» **Exercise data**:
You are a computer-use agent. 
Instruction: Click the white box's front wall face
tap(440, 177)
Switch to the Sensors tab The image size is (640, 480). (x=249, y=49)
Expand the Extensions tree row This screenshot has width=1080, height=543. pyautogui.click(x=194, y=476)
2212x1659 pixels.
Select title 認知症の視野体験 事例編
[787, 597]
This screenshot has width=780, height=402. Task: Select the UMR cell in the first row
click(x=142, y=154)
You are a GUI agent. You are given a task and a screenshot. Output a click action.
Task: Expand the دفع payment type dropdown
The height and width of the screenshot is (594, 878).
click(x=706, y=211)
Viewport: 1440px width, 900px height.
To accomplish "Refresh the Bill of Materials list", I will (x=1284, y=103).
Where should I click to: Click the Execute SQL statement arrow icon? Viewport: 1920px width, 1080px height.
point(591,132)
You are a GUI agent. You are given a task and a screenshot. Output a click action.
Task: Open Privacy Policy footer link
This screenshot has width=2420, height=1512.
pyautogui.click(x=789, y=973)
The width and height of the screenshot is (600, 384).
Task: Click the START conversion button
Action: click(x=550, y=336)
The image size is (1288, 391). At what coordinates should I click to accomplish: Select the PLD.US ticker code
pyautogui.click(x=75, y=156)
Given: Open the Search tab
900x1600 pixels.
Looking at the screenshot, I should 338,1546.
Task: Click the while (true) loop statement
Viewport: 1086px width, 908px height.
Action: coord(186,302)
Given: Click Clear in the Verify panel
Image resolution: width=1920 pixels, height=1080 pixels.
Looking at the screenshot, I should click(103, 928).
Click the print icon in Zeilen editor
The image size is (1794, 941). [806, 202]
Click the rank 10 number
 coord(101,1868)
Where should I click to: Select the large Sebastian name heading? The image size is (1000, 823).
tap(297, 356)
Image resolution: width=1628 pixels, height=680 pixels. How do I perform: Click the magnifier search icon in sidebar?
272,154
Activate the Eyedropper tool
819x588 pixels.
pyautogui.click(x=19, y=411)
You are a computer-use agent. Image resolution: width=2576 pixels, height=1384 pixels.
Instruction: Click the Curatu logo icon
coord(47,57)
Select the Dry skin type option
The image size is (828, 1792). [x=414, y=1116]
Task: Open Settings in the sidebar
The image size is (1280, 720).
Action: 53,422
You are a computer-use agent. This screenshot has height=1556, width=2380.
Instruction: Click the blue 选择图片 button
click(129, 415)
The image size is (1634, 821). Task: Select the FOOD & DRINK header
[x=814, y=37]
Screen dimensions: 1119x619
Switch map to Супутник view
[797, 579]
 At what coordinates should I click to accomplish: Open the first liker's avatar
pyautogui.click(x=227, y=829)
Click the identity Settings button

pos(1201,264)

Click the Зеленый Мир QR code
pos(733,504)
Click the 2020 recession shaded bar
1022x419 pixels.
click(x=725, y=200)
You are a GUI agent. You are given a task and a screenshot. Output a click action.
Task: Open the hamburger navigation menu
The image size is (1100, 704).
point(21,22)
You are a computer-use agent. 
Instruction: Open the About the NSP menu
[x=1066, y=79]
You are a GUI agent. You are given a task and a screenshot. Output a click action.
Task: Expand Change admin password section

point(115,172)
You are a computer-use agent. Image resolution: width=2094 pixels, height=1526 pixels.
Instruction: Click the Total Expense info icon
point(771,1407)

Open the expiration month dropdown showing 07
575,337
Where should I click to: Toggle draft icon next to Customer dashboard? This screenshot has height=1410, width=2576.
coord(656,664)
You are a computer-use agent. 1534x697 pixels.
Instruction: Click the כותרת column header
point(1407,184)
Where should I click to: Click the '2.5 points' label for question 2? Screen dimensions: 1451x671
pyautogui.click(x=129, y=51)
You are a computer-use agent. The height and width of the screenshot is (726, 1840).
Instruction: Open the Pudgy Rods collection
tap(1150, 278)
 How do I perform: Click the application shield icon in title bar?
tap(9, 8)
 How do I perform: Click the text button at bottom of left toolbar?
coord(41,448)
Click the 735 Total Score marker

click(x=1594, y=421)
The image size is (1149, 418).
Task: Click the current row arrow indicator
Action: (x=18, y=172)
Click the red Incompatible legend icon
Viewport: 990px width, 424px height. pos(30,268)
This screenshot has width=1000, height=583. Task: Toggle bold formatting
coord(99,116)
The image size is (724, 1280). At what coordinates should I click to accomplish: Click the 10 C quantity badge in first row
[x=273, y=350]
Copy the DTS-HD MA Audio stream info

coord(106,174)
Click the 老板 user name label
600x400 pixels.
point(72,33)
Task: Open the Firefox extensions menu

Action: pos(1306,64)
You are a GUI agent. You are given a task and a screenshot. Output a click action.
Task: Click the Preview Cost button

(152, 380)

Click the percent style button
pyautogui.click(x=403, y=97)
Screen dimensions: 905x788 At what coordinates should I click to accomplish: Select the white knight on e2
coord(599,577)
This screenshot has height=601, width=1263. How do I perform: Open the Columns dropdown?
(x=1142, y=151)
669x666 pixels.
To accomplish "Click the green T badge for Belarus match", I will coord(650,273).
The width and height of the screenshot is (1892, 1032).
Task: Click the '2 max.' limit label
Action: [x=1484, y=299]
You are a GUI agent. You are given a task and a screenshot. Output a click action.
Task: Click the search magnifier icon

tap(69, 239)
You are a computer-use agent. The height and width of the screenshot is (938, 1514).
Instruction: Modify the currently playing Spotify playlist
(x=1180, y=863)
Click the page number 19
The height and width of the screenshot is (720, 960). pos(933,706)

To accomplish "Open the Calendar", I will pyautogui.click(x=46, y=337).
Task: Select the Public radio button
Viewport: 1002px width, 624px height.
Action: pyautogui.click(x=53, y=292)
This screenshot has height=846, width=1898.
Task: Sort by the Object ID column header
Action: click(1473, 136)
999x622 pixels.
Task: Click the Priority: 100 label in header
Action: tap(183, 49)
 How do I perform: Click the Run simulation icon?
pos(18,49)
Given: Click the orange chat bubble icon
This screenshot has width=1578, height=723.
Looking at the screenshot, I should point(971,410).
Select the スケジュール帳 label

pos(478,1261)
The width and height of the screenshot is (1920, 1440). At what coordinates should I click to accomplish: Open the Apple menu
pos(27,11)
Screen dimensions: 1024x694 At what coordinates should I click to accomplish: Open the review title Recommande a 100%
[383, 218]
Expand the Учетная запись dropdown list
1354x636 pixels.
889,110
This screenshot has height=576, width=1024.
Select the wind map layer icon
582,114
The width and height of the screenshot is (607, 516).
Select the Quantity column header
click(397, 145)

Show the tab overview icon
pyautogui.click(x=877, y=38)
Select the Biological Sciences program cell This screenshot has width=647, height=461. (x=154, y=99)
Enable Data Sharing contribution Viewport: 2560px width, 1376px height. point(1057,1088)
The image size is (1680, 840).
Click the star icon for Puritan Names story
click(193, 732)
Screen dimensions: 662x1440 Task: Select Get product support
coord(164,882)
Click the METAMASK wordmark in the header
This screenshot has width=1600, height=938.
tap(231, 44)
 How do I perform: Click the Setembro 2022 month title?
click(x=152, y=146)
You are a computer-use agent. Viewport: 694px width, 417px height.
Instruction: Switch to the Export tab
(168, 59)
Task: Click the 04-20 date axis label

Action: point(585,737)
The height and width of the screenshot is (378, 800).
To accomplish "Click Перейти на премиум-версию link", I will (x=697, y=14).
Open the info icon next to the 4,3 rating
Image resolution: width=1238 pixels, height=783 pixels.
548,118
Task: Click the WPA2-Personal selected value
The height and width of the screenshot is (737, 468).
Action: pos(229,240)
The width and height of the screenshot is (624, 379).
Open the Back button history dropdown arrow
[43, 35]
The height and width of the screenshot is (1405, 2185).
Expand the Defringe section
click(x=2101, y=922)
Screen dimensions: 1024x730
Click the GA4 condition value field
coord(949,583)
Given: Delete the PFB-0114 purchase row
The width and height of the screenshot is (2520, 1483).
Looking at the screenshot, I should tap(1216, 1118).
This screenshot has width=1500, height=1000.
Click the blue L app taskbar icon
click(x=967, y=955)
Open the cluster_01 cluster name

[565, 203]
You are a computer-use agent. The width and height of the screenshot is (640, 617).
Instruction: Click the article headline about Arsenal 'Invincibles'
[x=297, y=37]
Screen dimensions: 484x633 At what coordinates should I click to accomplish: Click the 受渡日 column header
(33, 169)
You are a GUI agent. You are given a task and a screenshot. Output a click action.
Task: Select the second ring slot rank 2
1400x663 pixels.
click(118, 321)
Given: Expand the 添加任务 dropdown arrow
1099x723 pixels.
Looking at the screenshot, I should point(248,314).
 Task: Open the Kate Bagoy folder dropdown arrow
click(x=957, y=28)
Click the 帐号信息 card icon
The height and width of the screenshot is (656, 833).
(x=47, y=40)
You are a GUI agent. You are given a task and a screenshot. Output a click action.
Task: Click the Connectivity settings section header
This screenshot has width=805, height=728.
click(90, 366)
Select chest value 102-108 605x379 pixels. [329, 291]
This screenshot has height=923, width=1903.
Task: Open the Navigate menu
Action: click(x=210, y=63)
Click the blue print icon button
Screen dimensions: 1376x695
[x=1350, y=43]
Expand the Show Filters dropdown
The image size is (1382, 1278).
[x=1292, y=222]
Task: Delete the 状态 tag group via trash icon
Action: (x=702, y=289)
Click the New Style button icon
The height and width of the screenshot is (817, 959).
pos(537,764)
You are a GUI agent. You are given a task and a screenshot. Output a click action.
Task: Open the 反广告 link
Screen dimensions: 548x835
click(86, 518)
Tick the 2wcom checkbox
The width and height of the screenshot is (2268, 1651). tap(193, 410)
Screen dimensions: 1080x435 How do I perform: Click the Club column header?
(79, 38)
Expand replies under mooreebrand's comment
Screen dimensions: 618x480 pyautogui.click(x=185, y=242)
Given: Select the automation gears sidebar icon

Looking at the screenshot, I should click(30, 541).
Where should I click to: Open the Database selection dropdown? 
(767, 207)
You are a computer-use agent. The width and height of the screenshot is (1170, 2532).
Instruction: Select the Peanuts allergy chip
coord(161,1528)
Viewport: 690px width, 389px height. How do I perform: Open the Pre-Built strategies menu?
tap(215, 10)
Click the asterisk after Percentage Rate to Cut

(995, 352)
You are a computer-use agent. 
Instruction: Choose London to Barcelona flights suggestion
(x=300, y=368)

» **Problem**: Reproduce the items verbatim, from the line containing "Show the tab overview icon" up to and including the line containing "coord(949,583)".

» **Written reply**:
Show the tab overview icon
pyautogui.click(x=877, y=38)
Select the Biological Sciences program cell This screenshot has width=647, height=461. (x=154, y=99)
Enable Data Sharing contribution Viewport: 2560px width, 1376px height. point(1057,1088)
The image size is (1680, 840).
Click the star icon for Puritan Names story
click(193, 732)
Screen dimensions: 662x1440 Task: Select Get product support
coord(164,882)
Click the METAMASK wordmark in the header
This screenshot has width=1600, height=938.
tap(231, 44)
 How do I perform: Click the Setembro 2022 month title?
click(x=152, y=146)
You are a computer-use agent. Viewport: 694px width, 417px height.
Instruction: Switch to the Export tab
(168, 59)
Task: Click the 04-20 date axis label

Action: point(585,737)
The height and width of the screenshot is (378, 800).
To accomplish "Click Перейти на премиум-версию link", I will (x=697, y=14).
Open the info icon next to the 4,3 rating
Image resolution: width=1238 pixels, height=783 pixels.
548,118
Task: Click the WPA2-Personal selected value
The height and width of the screenshot is (737, 468).
Action: pos(229,240)
The width and height of the screenshot is (624, 379).
Open the Back button history dropdown arrow
[43, 35]
The height and width of the screenshot is (1405, 2185).
Expand the Defringe section
click(x=2101, y=922)
Screen dimensions: 1024x730
Click the GA4 condition value field
coord(949,583)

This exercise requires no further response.